| Provided information |
_ _ _ _

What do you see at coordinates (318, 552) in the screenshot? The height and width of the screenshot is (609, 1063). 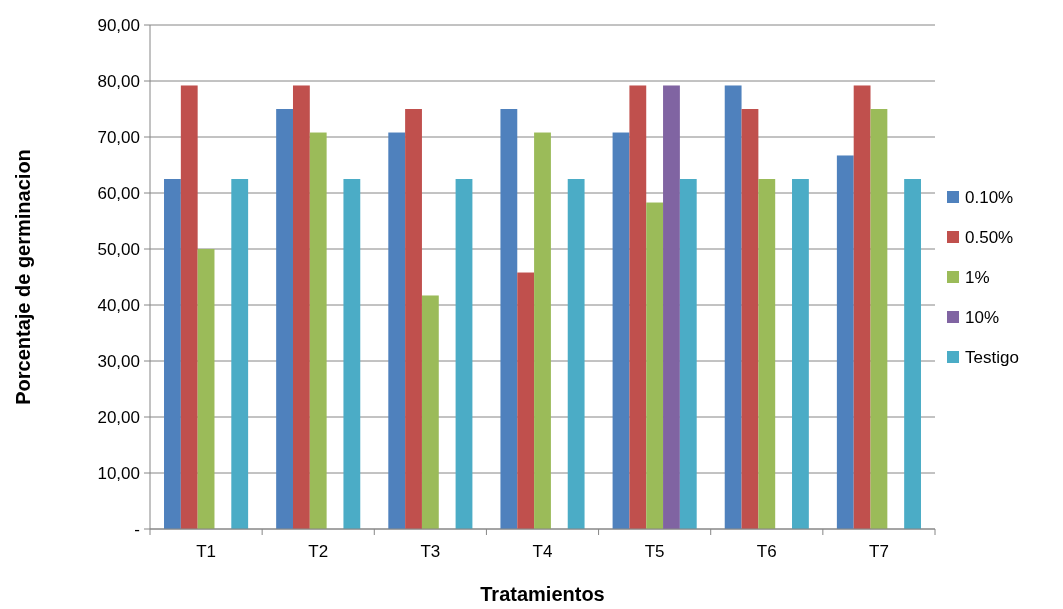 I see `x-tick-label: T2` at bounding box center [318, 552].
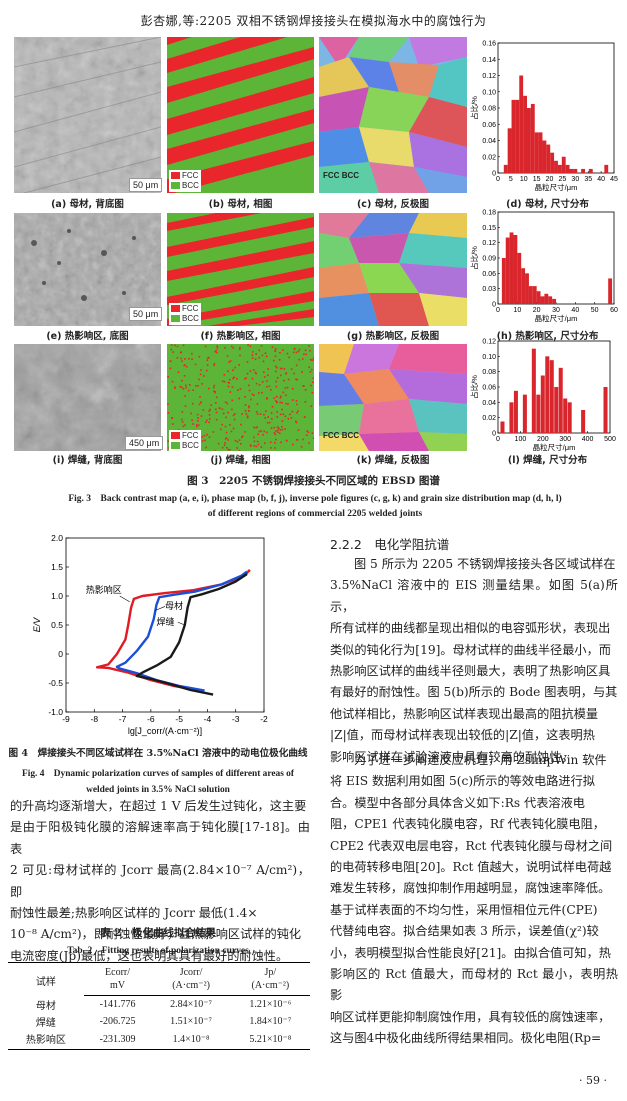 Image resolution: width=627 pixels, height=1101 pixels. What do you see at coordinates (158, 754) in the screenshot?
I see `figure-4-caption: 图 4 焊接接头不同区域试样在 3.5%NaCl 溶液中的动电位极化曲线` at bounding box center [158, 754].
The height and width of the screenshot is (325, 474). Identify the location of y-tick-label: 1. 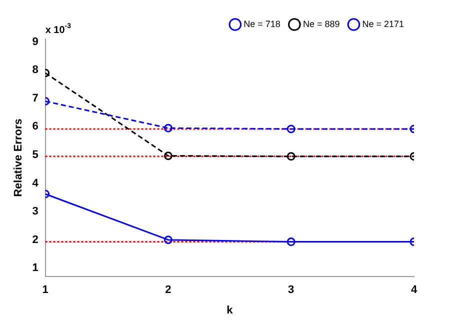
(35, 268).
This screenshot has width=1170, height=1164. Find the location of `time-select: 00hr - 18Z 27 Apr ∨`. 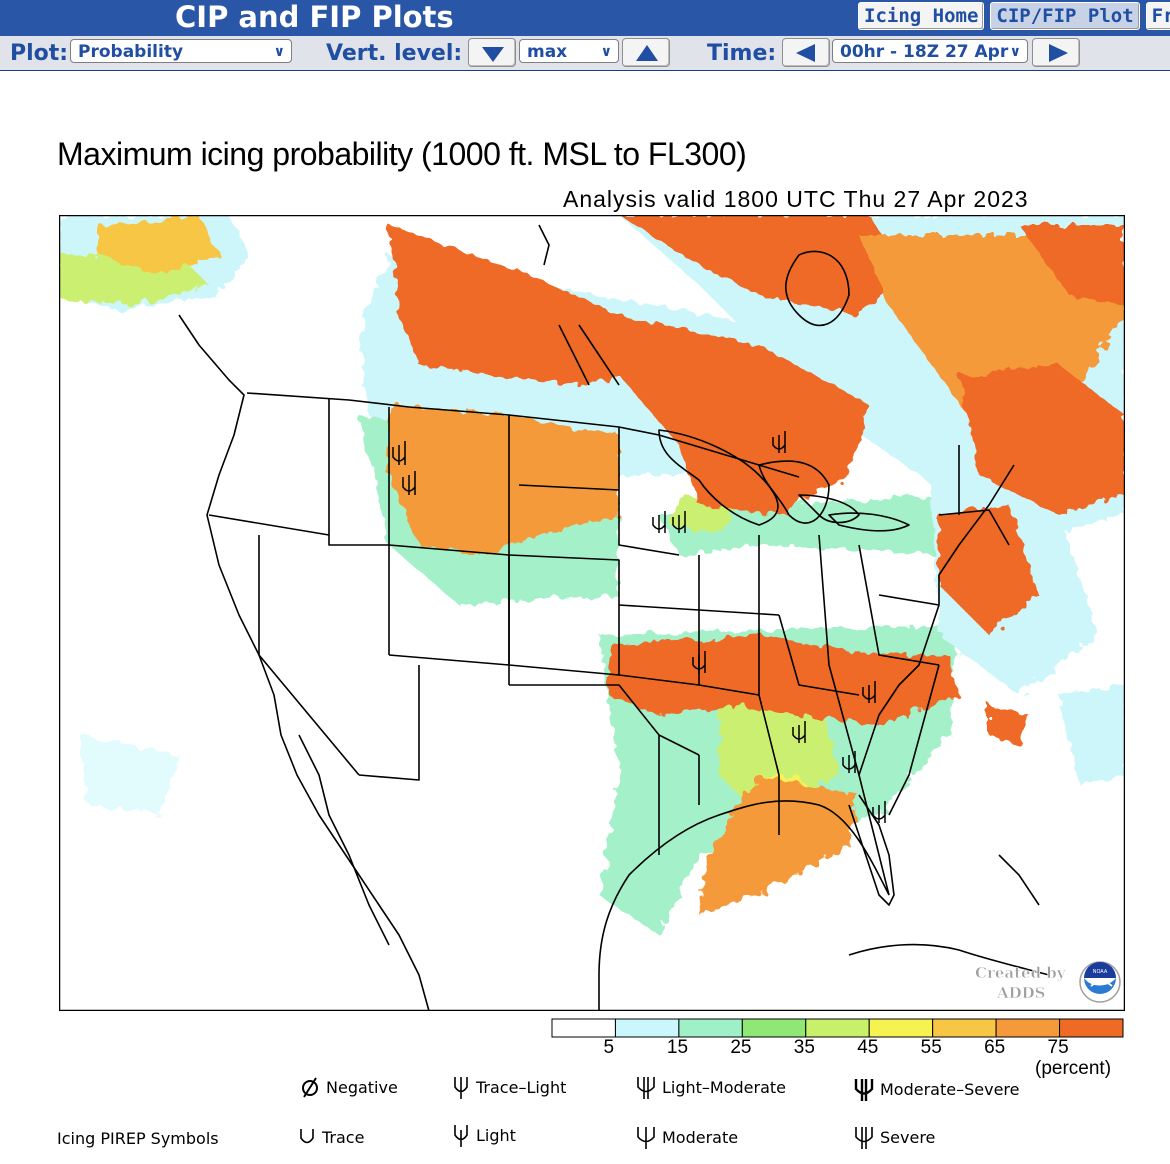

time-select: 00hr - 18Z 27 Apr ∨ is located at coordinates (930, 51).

_ _ _ _

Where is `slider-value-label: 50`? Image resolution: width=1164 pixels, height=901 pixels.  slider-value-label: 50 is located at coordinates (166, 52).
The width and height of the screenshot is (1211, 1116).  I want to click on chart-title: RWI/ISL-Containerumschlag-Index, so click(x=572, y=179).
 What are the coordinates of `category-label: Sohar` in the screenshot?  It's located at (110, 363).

_ _ _ _

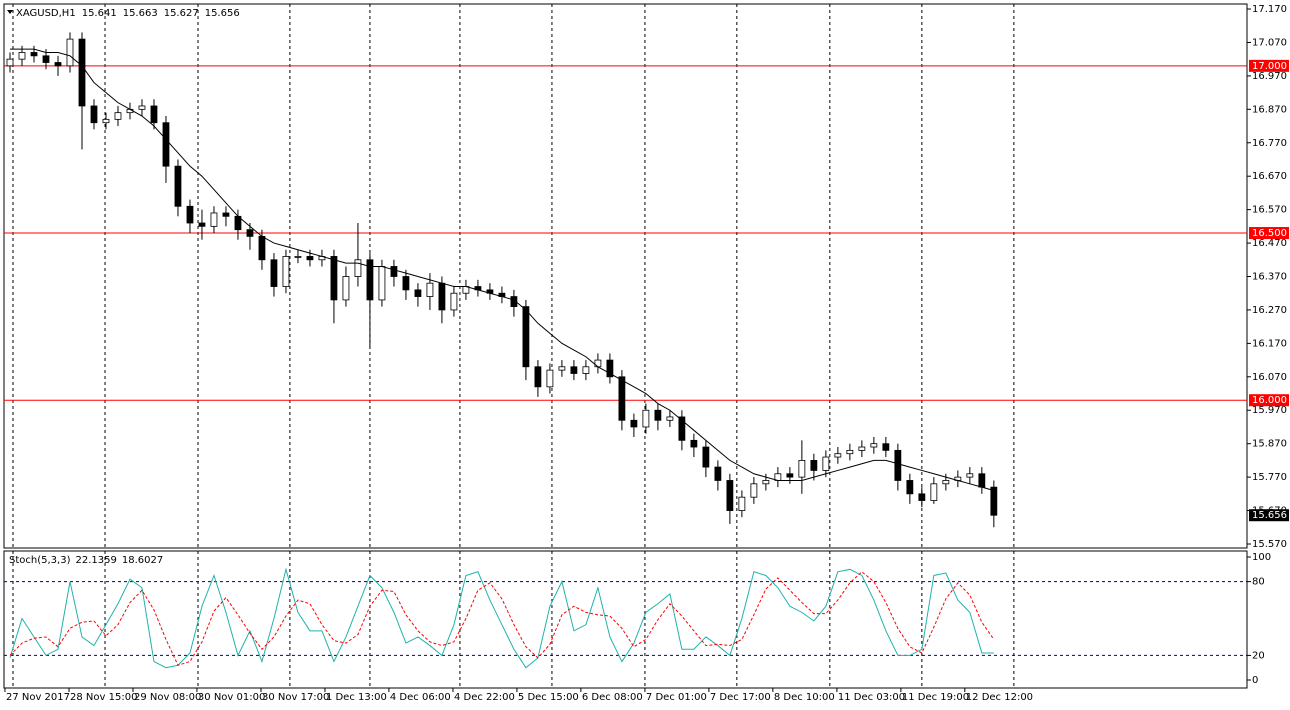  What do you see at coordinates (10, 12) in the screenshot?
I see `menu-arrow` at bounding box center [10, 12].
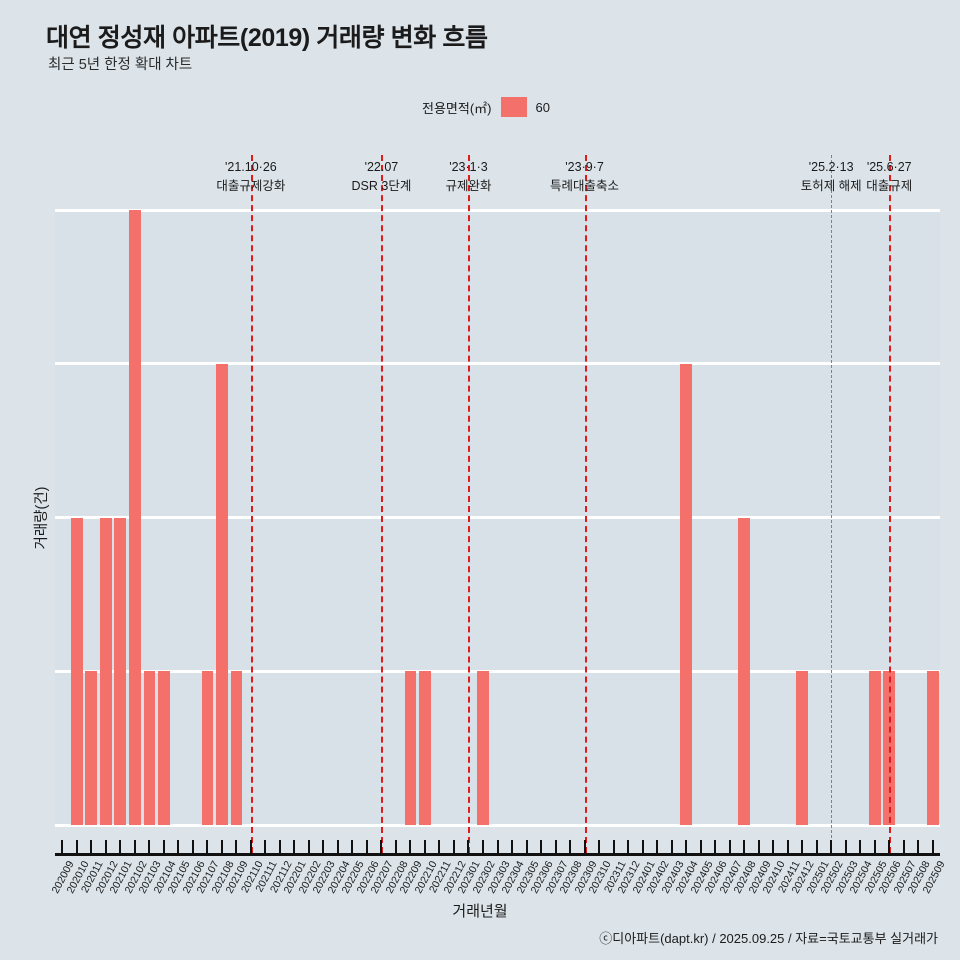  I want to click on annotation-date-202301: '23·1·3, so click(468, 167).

_ _ _ _

| Exercise instructions |
Reproduce the records above without any change, covering everything from the line that contains "coordinates (166, 52)." down to the line that contains "What are the", both of those lines included.

| Response below |
Where is `slider-value-label: 50`? Image resolution: width=1164 pixels, height=901 pixels.  slider-value-label: 50 is located at coordinates (166, 52).
The width and height of the screenshot is (1211, 1116).  I want to click on chart-title: RWI/ISL-Containerumschlag-Index, so click(x=572, y=179).
 What are the coordinates of `category-label: Sohar` in the screenshot?  It's located at (110, 363).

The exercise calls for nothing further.